Every entry, from first to last, must be written out exactly.
**********
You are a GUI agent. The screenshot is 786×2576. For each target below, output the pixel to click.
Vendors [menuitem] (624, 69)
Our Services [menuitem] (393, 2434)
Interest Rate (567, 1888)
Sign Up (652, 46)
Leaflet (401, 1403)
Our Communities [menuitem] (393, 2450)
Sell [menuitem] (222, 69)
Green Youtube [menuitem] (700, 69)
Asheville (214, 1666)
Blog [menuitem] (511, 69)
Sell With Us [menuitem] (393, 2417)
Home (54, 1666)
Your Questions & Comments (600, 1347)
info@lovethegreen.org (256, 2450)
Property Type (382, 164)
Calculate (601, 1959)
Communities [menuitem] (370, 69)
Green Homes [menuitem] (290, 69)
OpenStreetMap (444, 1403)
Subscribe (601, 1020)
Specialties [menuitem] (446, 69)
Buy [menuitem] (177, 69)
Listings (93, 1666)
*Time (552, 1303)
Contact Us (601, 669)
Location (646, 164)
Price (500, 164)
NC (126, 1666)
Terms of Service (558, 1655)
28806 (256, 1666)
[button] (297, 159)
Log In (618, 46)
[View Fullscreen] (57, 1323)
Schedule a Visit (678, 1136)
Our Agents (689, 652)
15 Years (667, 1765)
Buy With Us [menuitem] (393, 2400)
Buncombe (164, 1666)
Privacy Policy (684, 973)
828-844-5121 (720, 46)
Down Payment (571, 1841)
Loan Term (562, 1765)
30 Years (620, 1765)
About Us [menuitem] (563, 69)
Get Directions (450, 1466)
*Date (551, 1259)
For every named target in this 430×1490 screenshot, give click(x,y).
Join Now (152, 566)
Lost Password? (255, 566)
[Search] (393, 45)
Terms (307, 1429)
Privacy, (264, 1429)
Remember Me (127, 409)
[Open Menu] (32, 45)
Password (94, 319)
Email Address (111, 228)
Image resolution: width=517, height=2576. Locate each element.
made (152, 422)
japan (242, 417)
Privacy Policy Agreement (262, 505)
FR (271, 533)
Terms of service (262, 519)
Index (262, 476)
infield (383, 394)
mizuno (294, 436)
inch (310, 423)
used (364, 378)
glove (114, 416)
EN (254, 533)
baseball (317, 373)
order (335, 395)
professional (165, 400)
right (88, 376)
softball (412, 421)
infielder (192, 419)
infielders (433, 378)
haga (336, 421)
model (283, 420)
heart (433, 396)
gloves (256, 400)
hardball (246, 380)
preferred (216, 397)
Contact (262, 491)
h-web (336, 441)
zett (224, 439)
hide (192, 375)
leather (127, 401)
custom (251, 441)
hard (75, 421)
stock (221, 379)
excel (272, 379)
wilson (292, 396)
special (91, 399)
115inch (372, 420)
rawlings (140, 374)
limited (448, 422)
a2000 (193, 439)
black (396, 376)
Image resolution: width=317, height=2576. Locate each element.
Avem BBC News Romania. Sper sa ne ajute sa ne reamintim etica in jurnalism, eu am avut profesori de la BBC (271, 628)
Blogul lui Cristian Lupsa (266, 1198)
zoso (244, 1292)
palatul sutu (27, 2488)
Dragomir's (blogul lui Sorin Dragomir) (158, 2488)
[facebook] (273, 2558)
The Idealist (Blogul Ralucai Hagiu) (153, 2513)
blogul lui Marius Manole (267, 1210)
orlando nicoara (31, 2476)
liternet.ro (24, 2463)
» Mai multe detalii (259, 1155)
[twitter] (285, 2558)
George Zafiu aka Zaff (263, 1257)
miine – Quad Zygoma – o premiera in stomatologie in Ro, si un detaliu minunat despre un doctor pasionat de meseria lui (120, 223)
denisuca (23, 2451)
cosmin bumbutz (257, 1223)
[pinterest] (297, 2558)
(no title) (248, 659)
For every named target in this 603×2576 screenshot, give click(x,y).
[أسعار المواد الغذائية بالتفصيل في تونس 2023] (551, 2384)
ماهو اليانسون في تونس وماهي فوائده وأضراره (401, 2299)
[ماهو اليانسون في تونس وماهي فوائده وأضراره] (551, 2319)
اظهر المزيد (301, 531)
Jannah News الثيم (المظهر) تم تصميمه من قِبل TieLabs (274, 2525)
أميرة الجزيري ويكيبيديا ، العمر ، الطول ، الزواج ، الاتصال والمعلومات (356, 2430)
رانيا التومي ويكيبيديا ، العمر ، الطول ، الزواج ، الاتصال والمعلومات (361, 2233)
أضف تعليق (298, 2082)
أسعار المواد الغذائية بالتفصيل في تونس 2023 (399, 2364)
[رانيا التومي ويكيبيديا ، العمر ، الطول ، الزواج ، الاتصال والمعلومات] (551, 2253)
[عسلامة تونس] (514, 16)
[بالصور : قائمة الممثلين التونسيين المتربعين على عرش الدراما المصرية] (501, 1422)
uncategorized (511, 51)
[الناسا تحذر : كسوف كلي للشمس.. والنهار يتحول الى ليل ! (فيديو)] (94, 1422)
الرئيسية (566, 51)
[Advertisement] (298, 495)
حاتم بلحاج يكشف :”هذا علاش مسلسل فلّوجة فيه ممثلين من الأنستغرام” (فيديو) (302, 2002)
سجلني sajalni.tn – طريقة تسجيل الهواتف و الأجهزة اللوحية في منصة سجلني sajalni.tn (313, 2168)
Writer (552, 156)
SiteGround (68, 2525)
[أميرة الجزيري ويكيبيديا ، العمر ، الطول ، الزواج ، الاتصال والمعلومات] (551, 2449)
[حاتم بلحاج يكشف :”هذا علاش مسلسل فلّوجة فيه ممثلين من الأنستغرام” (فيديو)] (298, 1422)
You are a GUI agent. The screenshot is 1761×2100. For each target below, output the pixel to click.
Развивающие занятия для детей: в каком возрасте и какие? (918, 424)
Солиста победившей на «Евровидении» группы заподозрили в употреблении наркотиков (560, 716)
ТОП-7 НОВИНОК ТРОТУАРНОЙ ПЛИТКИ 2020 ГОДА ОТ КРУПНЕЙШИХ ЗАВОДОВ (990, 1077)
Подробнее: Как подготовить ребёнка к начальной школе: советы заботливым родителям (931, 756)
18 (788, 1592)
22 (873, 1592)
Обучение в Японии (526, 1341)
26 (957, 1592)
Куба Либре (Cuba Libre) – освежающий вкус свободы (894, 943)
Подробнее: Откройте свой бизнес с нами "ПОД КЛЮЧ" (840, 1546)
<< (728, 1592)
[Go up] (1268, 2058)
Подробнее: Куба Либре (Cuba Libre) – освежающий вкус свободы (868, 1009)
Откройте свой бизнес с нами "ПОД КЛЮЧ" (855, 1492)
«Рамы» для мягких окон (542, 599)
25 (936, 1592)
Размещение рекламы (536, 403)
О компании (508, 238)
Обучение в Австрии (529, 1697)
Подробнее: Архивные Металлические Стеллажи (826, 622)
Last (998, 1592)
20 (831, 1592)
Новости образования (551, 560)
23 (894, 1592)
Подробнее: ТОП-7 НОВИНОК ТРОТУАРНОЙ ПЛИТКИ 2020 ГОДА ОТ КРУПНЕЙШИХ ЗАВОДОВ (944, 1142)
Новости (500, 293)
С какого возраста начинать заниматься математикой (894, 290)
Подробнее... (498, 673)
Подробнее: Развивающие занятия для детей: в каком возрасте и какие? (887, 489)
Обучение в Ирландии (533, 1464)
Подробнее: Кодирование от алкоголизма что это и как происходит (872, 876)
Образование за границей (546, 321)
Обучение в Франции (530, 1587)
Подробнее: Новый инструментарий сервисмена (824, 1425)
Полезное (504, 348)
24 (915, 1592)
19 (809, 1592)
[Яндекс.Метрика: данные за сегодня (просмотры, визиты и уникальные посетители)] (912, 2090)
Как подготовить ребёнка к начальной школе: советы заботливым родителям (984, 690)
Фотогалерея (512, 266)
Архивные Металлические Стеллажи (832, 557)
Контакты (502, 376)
**********
## TASK ANSWER
You are a GUI agent. The screenshot is 786×2576. For each target below, output the pixel to click.
Vendors [menuitem] (624, 69)
Our Services [menuitem] (393, 2434)
Interest Rate (567, 1888)
Sign Up (652, 46)
Leaflet (401, 1403)
Our Communities [menuitem] (393, 2450)
Sell [menuitem] (222, 69)
Green Youtube [menuitem] (700, 69)
Asheville (214, 1666)
Blog [menuitem] (511, 69)
Sell With Us [menuitem] (393, 2417)
Home (54, 1666)
Your Questions & Comments (600, 1347)
info@lovethegreen.org (256, 2450)
Property Type (382, 164)
Calculate (601, 1959)
Communities [menuitem] (370, 69)
Green Homes [menuitem] (290, 69)
OpenStreetMap (444, 1403)
Subscribe (601, 1020)
Specialties [menuitem] (446, 69)
Buy [menuitem] (177, 69)
Listings (93, 1666)
*Time (552, 1303)
Contact Us (601, 669)
Location (646, 164)
Price (500, 164)
NC (126, 1666)
Terms of Service (558, 1655)
28806 (256, 1666)
[button] (297, 159)
Log In (618, 46)
[View Fullscreen] (57, 1323)
Schedule a Visit (678, 1136)
Our Agents (689, 652)
15 Years (667, 1765)
Buy With Us [menuitem] (393, 2400)
Buncombe (164, 1666)
Privacy Policy (684, 973)
828-844-5121 (720, 46)
Down Payment (571, 1841)
Loan Term (562, 1765)
30 Years (620, 1765)
About Us [menuitem] (563, 69)
Get Directions (450, 1466)
*Date (551, 1259)
For every named target in this 430×1490 screenshot, give click(x,y).
Join Now (152, 566)
Lost Password? (255, 566)
[Search] (393, 45)
Terms (307, 1429)
Privacy, (264, 1429)
Remember Me (127, 409)
[Open Menu] (32, 45)
Password (94, 319)
Email Address (111, 228)
Image resolution: width=517, height=2576. Locate each element.
made (152, 422)
japan (242, 417)
Privacy Policy Agreement (262, 505)
FR (271, 533)
Terms of service (262, 519)
Index (262, 476)
infield (383, 394)
mizuno (294, 436)
inch (310, 423)
used (364, 378)
glove (114, 416)
EN (254, 533)
baseball (317, 373)
order (335, 395)
professional (165, 400)
right (88, 376)
softball (412, 421)
infielder (192, 419)
infielders (433, 378)
haga (336, 421)
model (283, 420)
heart (433, 396)
gloves (256, 400)
hardball (246, 380)
preferred (216, 397)
Contact (262, 491)
h-web (336, 441)
zett (224, 439)
hide (192, 375)
leather (127, 401)
custom (251, 441)
hard (75, 421)
stock (221, 379)
excel (272, 379)
wilson (292, 396)
special (91, 399)
115inch (372, 420)
rawlings (140, 374)
limited (448, 422)
a2000 (193, 439)
black (396, 376)
Image resolution: width=317, height=2576. Locate each element.
Avem BBC News Romania. Sper sa ne ajute sa ne reamintim etica in jurnalism, eu am avut profesori de la BBC (271, 628)
Blogul lui Cristian Lupsa (266, 1198)
zoso (244, 1292)
palatul sutu (27, 2488)
Dragomir's (blogul lui Sorin Dragomir) (158, 2488)
[facebook] (273, 2558)
The Idealist (Blogul Ralucai Hagiu) (153, 2513)
blogul lui Marius Manole (267, 1210)
orlando nicoara (31, 2476)
liternet.ro (24, 2463)
» Mai multe detalii (259, 1155)
[twitter] (285, 2558)
George Zafiu aka Zaff (263, 1257)
miine – Quad Zygoma – o premiera in stomatologie in Ro, si un detaliu minunat despre un doctor pasionat de meseria lui (120, 223)
denisuca (23, 2451)
cosmin bumbutz (257, 1223)
[pinterest] (297, 2558)
(no title) (248, 659)
For every named target in this 603×2576 screenshot, give click(x,y).
[أسعار المواد الغذائية بالتفصيل في تونس 2023] (551, 2384)
ماهو اليانسون في تونس وماهي فوائده وأضراره (401, 2299)
[ماهو اليانسون في تونس وماهي فوائده وأضراره] (551, 2319)
اظهر المزيد (301, 531)
Jannah News الثيم (المظهر) تم تصميمه من قِبل TieLabs (274, 2525)
أميرة الجزيري ويكيبيديا ، العمر ، الطول ، الزواج ، الاتصال والمعلومات (356, 2430)
رانيا التومي ويكيبيديا ، العمر ، الطول ، الزواج ، الاتصال والمعلومات (361, 2233)
أضف تعليق (298, 2082)
أسعار المواد الغذائية بالتفصيل في تونس 2023 (399, 2364)
[رانيا التومي ويكيبيديا ، العمر ، الطول ، الزواج ، الاتصال والمعلومات] (551, 2253)
[عسلامة تونس] (514, 16)
[بالصور : قائمة الممثلين التونسيين المتربعين على عرش الدراما المصرية] (501, 1422)
uncategorized (511, 51)
[الناسا تحذر : كسوف كلي للشمس.. والنهار يتحول الى ليل ! (فيديو)] (94, 1422)
الرئيسية (566, 51)
[Advertisement] (298, 495)
حاتم بلحاج يكشف :”هذا علاش مسلسل فلّوجة فيه ممثلين من الأنستغرام” (فيديو) (302, 2002)
سجلني sajalni.tn – طريقة تسجيل الهواتف و الأجهزة اللوحية في منصة سجلني sajalni.tn (313, 2168)
Writer (552, 156)
SiteGround (68, 2525)
[أميرة الجزيري ويكيبيديا ، العمر ، الطول ، الزواج ، الاتصال والمعلومات] (551, 2449)
[حاتم بلحاج يكشف :”هذا علاش مسلسل فلّوجة فيه ممثلين من الأنستغرام” (فيديو)] (298, 1422)
You are a GUI agent. The screenshot is 1761×2100. For each target below, output the pixel to click.
Развивающие занятия для детей: в каком возрасте и какие? (918, 424)
Солиста победившей на «Евровидении» группы заподозрили в употреблении наркотиков (560, 716)
ТОП-7 НОВИНОК ТРОТУАРНОЙ ПЛИТКИ 2020 ГОДА ОТ КРУПНЕЙШИХ ЗАВОДОВ (990, 1077)
Подробнее: Как подготовить ребёнка к начальной школе: советы заботливым родителям (931, 756)
18 (788, 1592)
22 (873, 1592)
Обучение в Японии (526, 1341)
26 (957, 1592)
Куба Либре (Cuba Libre) – освежающий вкус свободы (894, 943)
Подробнее: Откройте свой бизнес с нами "ПОД КЛЮЧ" (840, 1546)
<< (728, 1592)
[Go up] (1268, 2058)
Подробнее: Куба Либре (Cuba Libre) – освежающий вкус свободы (868, 1009)
Откройте свой бизнес с нами "ПОД КЛЮЧ" (855, 1492)
«Рамы» для мягких окон (542, 599)
25 (936, 1592)
Размещение рекламы (536, 403)
О компании (508, 238)
Обучение в Австрии (529, 1697)
Подробнее: Архивные Металлические Стеллажи (826, 622)
Last (998, 1592)
20 (831, 1592)
Новости образования (551, 560)
23 (894, 1592)
Подробнее: ТОП-7 НОВИНОК ТРОТУАРНОЙ ПЛИТКИ 2020 ГОДА ОТ КРУПНЕЙШИХ ЗАВОДОВ (944, 1142)
Новости (500, 293)
С какого возраста начинать заниматься математикой (894, 290)
Подробнее... (498, 673)
Подробнее: Развивающие занятия для детей: в каком возрасте и какие? (887, 489)
Обучение в Ирландии (533, 1464)
Подробнее: Кодирование от алкоголизма что это и как происходит (872, 876)
Образование за границей (546, 321)
Обучение в Франции (530, 1587)
Подробнее: Новый инструментарий сервисмена (824, 1425)
Полезное (504, 348)
24 (915, 1592)
19 (809, 1592)
[Яндекс.Метрика: данные за сегодня (просмотры, визиты и уникальные посетители)] (912, 2090)
Как подготовить ребёнка к начальной школе: советы заботливым родителям (984, 690)
Фотогалерея (512, 266)
Архивные Металлические Стеллажи (832, 557)
Контакты (502, 376)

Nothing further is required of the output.